Quando ci rivolgiamo al recente passato, ci accorgiamo che ormai Abbado ha raggiunto i “miti del passato”, come Toscanini, Walter, Furtwängler, Karajan, ognuno con un profilo specifico, insostituibile, ciascuno legato al tempo in cui si è svelata la sua arte.
Abbado non può quindi rinnovare in noi stupore e emozione in diretta ; è ormai inscritto nel nostro immaginario musicale. Ma non soltanto.
Per coloro che hanno vissuto molti anni “scanditi” dai suoi concerti e dalle sue rappresentazioni d’opera, si è aperto un vuoto che va al di là della musica stessa, è il vuoto per l’assenza dell’attesa che la precedeva, delle serate senza fine ad evocare le emozioni provate, in sé effimere ma in realtà così durature.
Un’iniziativa recente su RbbKultur, radio berlinese, sta facendo comprendere bene quale fosse la personalità di Claudio Abbado : in una serie di 26 puntate il giornalista Kai Luehrs-Kaiser sta raccontando il percorso artistico di Abbado, con ascolti scelti in modo molto accurato e intelligente. Un omaggio che parte dagli esordi e attraversa ovviamente il periodo berlinese di Abbado, successore di Karajan alla guida dei Berliner Philharmoniker.
Sempre a Berlino è stato accolto l’archivio personale di Claudio Abbado, presso la Staatsbibliothek di Berlino. Non c’è che dire : fra Abbado e Berlino si è intessuta una forte relazione, sulla quale sarebbe appassionante riflettere.
A sette anni dalla sua scomparsa molti di noi si interrogano sulle tracce indelebili che Abbado ha lasciato in noi ; per molti è stato un maestro di vita, nel senso che attraverso di lui abbiamo imparato qualcosa di più del mondo e di noi stessi. E questo non perché esponesse una sua particolare filosofia : tutto quello che aveva da dire lo esprimeva nella musica e, se doveva parlare, preferiva parlare di calcio !

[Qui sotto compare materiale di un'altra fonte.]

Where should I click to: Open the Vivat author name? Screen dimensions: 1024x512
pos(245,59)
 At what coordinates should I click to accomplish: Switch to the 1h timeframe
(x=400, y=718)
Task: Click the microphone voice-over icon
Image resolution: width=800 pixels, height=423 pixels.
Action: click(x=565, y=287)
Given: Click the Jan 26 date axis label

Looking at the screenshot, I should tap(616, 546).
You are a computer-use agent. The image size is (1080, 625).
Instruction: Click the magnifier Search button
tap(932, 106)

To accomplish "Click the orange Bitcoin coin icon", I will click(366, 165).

Ognuno di noi ha il suo ascolto “shock”, il suo incontro memorabile con Claudio Abbado : può essere il Don Carlo del 1968 o quello del 1978 alla Scala, oppure il Simon Boccanegra, o Boris Godunov, oppure una sinfonia di Mahler coi Berliner o con la London, Il Tristano a Salisburgo, l’elenco non finirebbe mai. Sarebbe interessante chiedere a ognuno degli ex-abbadiani itineranti quale sia stata la sua serata indimenticabile.
Nonostante un’innegabile “dipendenza” che Abbado ha creato nella sua vasta schiera di estimatori, nessuno ha sviluppato un fanatismo esclusivo, anzi, si può dire che ci abbia educato alla “tolleranza musicale”; del resto una cosa che ripeteva sempre era che prima di tutto bisogna essere capaci di ascoltare, di ascoltare tutti.
L’altro aspetto meraviglioso era che ogni volta si trattava di una scoperta nuova : le sue interpretazioni non erano mai a imitazione di altre celebri e mai uguali nemmeno a se stesso. Partiture arcinote brillavano di nuova luce sotto la sua bacchetta. Il suo rapporto con la musica è sempre stato intimo, interiore, non è stato mai corrotto dalla ricerca del successo o della convenienza, di qualsiasi tipo.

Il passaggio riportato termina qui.